Agnes Husslein-Arco kuratiert „WOW. The Heidi Horten Collection“ und stellt im Gespräch die Sammlerin und ihren Kunstgeschmack vor. Als Chefin von Sotheby’s Österreich und Europa beriet sie Heidi Goëss-Horten seit Mitte der 1990er-Jahre und stellt nun eine der schillerndsten Privatsammlungen Österreichs erstmals der Öffentlichkeit vor.
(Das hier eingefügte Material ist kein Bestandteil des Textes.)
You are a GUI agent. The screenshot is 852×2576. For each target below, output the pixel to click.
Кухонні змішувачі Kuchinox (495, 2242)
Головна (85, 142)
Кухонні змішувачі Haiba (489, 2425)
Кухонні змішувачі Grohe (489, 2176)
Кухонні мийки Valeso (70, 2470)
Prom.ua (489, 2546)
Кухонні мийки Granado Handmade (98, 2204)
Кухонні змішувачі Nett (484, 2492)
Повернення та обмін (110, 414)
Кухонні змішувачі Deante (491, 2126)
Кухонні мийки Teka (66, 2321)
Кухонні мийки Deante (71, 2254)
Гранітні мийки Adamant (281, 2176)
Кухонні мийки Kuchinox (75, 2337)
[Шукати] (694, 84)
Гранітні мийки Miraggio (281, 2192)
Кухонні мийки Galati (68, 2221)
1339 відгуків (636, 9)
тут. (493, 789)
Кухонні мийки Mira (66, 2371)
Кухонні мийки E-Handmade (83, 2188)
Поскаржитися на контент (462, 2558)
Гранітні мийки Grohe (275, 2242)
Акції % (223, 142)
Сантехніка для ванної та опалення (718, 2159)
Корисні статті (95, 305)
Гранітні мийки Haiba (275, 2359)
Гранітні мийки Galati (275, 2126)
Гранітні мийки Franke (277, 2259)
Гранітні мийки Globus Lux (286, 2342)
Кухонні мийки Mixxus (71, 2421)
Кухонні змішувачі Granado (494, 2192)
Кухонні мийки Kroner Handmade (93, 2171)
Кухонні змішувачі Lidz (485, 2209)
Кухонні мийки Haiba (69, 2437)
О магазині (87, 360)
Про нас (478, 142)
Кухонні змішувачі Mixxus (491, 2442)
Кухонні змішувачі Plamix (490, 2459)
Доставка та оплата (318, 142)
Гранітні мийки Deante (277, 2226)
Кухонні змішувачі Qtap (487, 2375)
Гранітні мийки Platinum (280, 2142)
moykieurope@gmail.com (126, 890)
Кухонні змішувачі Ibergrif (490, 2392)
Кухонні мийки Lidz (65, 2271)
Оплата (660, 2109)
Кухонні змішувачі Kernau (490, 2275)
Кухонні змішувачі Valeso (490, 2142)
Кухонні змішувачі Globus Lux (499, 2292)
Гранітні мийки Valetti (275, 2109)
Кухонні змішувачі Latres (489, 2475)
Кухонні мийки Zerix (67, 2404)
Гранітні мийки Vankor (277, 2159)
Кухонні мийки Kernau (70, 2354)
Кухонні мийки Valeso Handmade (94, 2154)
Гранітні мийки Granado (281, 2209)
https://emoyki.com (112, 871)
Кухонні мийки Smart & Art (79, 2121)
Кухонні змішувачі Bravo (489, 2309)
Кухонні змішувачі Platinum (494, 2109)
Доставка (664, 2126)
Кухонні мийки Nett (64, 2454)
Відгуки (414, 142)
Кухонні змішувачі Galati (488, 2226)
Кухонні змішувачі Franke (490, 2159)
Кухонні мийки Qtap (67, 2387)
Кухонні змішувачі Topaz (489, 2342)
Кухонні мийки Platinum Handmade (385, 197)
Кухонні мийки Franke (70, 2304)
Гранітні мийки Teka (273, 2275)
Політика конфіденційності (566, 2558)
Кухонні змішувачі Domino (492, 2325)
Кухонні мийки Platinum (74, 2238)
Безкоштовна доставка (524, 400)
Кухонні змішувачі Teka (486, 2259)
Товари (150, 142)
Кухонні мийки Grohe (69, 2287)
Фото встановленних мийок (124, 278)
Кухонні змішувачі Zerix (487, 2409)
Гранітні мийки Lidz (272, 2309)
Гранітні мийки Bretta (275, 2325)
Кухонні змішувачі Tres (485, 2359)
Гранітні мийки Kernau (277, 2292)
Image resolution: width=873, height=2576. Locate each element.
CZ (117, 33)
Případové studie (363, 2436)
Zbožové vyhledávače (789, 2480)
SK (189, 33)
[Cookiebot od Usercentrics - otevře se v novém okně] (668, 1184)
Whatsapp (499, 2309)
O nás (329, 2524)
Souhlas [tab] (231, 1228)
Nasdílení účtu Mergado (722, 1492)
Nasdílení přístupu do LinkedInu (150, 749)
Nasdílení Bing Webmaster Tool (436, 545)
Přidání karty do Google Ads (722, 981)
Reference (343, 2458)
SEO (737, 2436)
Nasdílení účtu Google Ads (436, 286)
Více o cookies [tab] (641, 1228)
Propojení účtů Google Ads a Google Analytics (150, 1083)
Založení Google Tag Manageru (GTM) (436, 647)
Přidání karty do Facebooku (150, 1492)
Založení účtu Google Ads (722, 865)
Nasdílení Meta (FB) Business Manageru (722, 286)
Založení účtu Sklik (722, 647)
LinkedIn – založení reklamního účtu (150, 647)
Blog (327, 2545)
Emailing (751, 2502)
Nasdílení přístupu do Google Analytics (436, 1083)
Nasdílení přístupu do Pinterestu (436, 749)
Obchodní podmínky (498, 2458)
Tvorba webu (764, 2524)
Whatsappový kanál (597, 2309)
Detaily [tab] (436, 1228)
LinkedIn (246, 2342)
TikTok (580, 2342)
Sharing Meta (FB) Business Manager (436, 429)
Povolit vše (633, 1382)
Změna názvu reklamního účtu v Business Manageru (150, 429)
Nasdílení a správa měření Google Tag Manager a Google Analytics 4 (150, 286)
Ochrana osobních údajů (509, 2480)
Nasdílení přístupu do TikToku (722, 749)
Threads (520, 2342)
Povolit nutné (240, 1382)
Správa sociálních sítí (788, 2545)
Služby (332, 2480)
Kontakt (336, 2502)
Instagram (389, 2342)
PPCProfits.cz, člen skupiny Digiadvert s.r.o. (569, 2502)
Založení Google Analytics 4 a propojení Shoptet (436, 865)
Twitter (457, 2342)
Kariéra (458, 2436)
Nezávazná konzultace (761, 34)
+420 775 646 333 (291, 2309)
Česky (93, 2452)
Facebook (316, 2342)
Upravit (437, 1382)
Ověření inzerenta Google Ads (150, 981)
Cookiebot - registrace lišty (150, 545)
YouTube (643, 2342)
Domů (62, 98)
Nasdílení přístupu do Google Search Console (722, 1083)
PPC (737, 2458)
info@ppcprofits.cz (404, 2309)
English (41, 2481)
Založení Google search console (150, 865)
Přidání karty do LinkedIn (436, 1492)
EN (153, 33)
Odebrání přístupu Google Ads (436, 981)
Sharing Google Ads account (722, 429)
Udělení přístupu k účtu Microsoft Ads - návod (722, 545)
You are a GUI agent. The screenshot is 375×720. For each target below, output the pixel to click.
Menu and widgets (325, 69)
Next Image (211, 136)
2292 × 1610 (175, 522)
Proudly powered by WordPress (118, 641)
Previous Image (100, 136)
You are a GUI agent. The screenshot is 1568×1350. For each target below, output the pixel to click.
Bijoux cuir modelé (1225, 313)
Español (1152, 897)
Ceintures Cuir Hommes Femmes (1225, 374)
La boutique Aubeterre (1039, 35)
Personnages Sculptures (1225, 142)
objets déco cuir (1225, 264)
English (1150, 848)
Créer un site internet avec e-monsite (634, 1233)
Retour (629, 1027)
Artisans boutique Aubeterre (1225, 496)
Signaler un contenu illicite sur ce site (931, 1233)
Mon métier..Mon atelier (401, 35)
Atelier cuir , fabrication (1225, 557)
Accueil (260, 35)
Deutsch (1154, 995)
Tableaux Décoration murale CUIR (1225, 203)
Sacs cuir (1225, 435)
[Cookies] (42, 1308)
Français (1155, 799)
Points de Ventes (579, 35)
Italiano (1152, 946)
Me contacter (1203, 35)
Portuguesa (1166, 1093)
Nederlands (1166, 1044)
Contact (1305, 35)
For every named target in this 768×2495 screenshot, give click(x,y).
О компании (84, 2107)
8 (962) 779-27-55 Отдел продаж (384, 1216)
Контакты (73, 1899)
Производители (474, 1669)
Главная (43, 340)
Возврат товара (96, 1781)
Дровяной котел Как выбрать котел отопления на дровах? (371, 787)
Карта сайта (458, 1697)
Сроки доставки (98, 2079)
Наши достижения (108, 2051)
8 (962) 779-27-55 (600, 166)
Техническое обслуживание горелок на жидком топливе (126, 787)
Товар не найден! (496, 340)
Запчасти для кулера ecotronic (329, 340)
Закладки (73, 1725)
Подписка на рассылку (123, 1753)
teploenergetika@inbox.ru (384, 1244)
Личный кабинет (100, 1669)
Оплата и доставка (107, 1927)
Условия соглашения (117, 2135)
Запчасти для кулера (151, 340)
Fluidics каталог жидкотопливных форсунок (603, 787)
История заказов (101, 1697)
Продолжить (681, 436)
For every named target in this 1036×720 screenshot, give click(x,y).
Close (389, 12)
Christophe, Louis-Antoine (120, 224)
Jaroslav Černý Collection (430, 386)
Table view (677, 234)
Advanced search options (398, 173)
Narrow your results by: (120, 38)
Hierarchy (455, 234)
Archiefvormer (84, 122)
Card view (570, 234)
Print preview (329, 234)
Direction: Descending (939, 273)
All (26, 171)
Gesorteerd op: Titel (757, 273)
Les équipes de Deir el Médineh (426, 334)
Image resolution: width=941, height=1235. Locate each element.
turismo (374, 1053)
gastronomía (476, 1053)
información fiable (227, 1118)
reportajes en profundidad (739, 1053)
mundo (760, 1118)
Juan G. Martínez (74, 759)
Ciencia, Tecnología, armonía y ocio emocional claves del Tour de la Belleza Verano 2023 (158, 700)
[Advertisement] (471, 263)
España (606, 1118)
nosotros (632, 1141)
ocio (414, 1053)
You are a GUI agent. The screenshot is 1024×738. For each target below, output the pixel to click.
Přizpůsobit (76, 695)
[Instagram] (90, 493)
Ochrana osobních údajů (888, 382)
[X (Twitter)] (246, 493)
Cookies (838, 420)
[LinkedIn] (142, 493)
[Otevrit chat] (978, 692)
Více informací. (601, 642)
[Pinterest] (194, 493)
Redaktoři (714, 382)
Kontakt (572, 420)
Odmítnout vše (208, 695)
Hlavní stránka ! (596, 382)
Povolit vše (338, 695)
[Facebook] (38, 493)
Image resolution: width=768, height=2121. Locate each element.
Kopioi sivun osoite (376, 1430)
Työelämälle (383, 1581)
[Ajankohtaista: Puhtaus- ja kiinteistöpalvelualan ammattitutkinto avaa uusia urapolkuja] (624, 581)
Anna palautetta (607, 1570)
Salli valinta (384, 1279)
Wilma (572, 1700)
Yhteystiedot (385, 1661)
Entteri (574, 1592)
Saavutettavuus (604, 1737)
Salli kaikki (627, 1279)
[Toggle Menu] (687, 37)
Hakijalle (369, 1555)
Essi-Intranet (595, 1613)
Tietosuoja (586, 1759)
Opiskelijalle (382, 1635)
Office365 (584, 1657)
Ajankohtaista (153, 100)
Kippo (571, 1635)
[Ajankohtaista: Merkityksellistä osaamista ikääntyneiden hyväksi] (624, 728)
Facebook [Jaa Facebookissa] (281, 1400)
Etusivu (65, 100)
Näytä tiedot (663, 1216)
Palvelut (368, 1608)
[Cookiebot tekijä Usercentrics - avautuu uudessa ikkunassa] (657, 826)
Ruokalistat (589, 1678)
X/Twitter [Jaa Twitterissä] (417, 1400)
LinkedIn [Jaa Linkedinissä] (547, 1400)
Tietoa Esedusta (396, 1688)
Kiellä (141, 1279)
Alexandra Matzner: Sie kuratieren die Präsentation der Heidi Horten Collection im Leopold Museum, die zum ersten Mal in der Öffentlichkeit bekannt wird. Wann und warum hat Frau Goëss-Horten beschlossen, in die Öffentlichkeit zu treten? Agnes Husslein-Arco: Um das zu beantworten, muss ich weiter ausholen: Mich verbinden 35 Jahre familiäre Freundschaft mit Heidi Goëss-Horten, die wie ich einen engen Bezug zu Kärnten hat. Außerdem war ich lange Jahre Chefin von Sotheby’s Österreich und Europa – und hier gerade für die moderne und zeitgenössische Kunst zuständig. Zu meinen Aufgaben gehörte, Kunden zu finden und zu betreuen.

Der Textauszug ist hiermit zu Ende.